*** Opening Extracted entries ***
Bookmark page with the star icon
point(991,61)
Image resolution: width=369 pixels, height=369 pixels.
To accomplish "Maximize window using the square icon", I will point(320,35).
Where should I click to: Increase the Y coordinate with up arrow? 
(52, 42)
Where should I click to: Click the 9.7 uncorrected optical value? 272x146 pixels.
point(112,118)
*** Closing Extracted entries ***
*** Opening Extracted entries ***
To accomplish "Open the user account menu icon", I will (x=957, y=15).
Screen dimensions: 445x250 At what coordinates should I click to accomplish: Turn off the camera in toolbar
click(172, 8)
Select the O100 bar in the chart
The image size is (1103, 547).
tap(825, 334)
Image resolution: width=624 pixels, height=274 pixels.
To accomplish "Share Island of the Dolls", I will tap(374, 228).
*** Closing Extracted entries ***
● **Exercise details**
Across the lines of the material above, tally those holding the word "width" and state the number by itself.

● **Result of the task**
2